**EXERCISE DIRECTIONS:**
The lines below, from the one holding "Köpvillkor e-handel (40, 2154)" through the one holding "Sirisha Yadugiri (119, 2004)", are to be restated word for word, with all images left out.
══ THE DATA ══
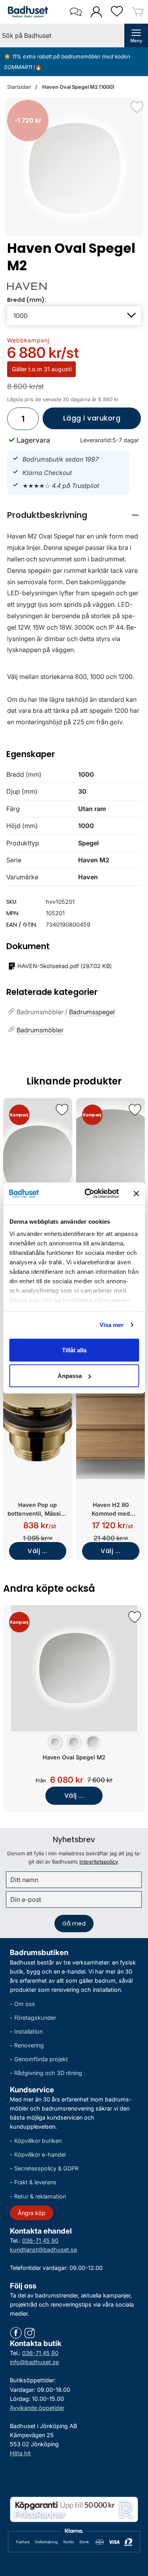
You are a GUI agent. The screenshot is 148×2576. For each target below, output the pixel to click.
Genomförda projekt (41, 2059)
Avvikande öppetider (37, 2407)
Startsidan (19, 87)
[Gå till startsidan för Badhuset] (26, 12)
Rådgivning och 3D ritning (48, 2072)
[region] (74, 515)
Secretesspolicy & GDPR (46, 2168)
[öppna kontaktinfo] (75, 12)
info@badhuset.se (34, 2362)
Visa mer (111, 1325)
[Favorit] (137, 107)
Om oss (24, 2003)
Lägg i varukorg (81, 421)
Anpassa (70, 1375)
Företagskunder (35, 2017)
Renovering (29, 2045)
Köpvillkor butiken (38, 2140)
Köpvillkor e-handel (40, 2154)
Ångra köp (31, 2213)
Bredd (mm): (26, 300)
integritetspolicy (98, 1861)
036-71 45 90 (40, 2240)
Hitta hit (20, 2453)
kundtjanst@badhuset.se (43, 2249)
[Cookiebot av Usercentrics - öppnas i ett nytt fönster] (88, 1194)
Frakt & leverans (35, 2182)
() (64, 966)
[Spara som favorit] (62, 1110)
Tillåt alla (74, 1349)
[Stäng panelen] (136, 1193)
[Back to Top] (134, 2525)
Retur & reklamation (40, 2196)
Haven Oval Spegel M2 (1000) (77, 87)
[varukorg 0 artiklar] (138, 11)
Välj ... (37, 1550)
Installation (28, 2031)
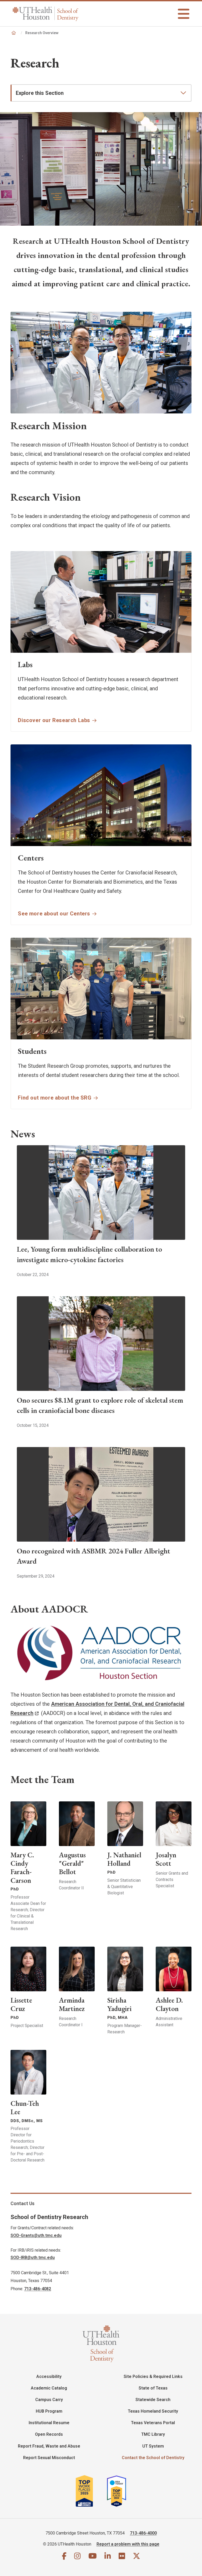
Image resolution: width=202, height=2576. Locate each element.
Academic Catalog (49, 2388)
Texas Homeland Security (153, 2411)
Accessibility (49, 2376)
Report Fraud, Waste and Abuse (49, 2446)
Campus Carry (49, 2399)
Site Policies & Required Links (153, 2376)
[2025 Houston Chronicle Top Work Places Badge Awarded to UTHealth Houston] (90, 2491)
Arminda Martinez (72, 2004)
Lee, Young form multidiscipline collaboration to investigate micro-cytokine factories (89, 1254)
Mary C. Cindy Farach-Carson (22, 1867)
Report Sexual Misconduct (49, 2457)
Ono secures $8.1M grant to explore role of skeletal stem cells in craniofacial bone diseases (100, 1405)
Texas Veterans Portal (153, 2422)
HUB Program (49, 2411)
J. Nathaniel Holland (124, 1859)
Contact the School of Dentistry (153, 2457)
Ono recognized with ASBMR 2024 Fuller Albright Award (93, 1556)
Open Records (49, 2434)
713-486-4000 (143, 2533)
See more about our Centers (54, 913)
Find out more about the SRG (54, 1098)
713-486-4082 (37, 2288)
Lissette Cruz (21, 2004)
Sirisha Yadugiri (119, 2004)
═══
══ THE DATA ══
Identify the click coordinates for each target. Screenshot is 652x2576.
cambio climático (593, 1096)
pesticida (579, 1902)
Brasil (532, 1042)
═══
**RESPONSE TO THIS EXERCISE:**
Köpvillkor e-handel (40, 2154)
Ångra köp (31, 2213)
Bredd (mm): (26, 300)
integritetspolicy (98, 1861)
036-71 45 90 (40, 2240)
Hitta hit (20, 2453)
kundtjanst@badhuset.se (43, 2249)
[Cookiebot av Usercentrics - öppnas i ett nytt fönster] (88, 1194)
Frakt & leverans (35, 2182)
() (64, 966)
[Spara som favorit] (62, 1110)
Tillåt alla (74, 1349)
[Stäng panelen] (136, 1193)
[Back to Top] (134, 2525)
Retur & reklamation (40, 2196)
Haven Oval Spegel M2 (1000) (77, 87)
[varukorg 0 artiklar] (138, 11)
Välj ... (37, 1550)
Installation (28, 2031)
Image resolution: width=202, height=2576. Locate each element.
Academic Catalog (49, 2388)
Texas Homeland Security (153, 2411)
Accessibility (49, 2376)
Report Fraud, Waste and Abuse (49, 2446)
Campus Carry (49, 2399)
Site Policies & Required Links (153, 2376)
[2025 Houston Chronicle Top Work Places Badge Awarded to UTHealth Houston] (90, 2491)
Arminda Martinez (72, 2004)
Lee, Young form multidiscipline collaboration to investigate micro-cytokine factories (89, 1254)
Mary C. Cindy Farach-Carson (22, 1867)
Report Sexual Misconduct (49, 2457)
Ono secures $8.1M grant to explore role of skeletal stem cells in craniofacial bone diseases (100, 1405)
Texas Veterans Portal (153, 2422)
HUB Program (49, 2411)
J. Nathaniel Holland (124, 1859)
Contact the School of Dentistry (153, 2457)
Ono recognized with ASBMR 2024 Fuller Albright Award (93, 1556)
Open Records (49, 2434)
713-486-4000 (143, 2533)
See more about our Centers (54, 913)
Find out more about the SRG (54, 1098)
713-486-4082 (37, 2288)
Lissette Cruz (21, 2004)
Sirisha Yadugiri (119, 2004)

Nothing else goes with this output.